▸ EXTRACT TO READ
- Opening Delimiter -

We aim to develop a comprehensive multimodal foundation model capable of handling a wide range of tasks across diverse modalities, including text, image, and video understanding and generation. The model will be designed for easy adaptation to various downstream applications and scenarios.

Our research will focus on advancing the architecture of the foundation model, optimizing multimodal training algorithms, improving inference accuracy and efficiency, and exploring real-world applications.

Multimodal Foundation Model Architecture

Autoregressive and diffusion models excel in different domains: discrete and continuous data generation, respectively. In this work, we integrate them into a unified LLM-like architecture for multimodal generation. Specifically, we switch the attention mask to be bidirectional among image tokens, and perform the multi-step denoising process to generate an image. With this strategy, we not only simplify the model structure, but also allow the model to attend to the whole context during generation, ultimately leading to substantial performance improvements.

Openstory++ : A Large-scale Dataset and Benchmark for Instance-aware Open-domain Visual Storytelling

We introduce Openstory++, a large scale dataset combining additional instance-level annotations with both images and text. This dataset can be utilized to train multi-modal generated models, allowing for the training of instance-focused story visualization models. Furthermore, we develop a tailored training methodology that emphasizes entity-centric image-text generation, ensuring that the models learn to effectively interweave visual and textual information. Specifically, Openstory++ streamlines the process of keyframe extraction from open-domain videos, employing vision-language models to generate captions that are then polished by a large language model for narrative continuity.

When Images Speak Louder: Mitigating Language Bias-induced Hallucinations in VLMs through Cross-Modal Guidance

We analyze how language bias contributes to hallucinations in VLMs and then introduce Cross-Modal Guidance (CMG), a training-free decoding method that addresses the hallucinations by leveraging the difference between the output distributions of the original model and the one with degraded visual-language attention. In practice, we adaptively mask the attention weight of the most influential image tokens in selected transformer layers to corrupt the visual-language perception as a concrete type of degradation. Such a degradation-induced decoding emphasizes the perception of visual contexts and therefore significantly reduces language bias without harming the ability of VLMs.

- Closing Delimiter -

▸ THE DATA
- Opening Delimiter -

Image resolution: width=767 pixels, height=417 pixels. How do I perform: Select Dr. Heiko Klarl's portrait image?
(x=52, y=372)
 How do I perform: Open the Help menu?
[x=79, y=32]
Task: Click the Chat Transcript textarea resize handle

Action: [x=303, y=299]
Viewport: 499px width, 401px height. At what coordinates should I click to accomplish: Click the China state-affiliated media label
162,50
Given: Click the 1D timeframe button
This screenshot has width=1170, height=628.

- Closing Delimiter -

▸ YOUR GOAL
From the research overview on multimodal foundation models, reproduce word for word the passage that opens with "Openstory++ : A" and stops after "for narrative continuity.".

▸ TASK SOLUTION
Openstory++ : A Large-scale Dataset and Benchmark for Instance-aware Open-domain Visual Storytelling

We introduce Openstory++, a large scale dataset combining additional instance-level annotations with both images and text. This dataset can be utilized to train multi-modal generated models, allowing for the training of instance-focused story visualization models. Furthermore, we develop a tailored training methodology that emphasizes entity-centric image-text generation, ensuring that the models learn to effectively interweave visual and textual information. Specifically, Openstory++ streamlines the process of keyframe extraction from open-domain videos, employing vision-language models to generate captions that are then polished by a large language model for narrative continuity.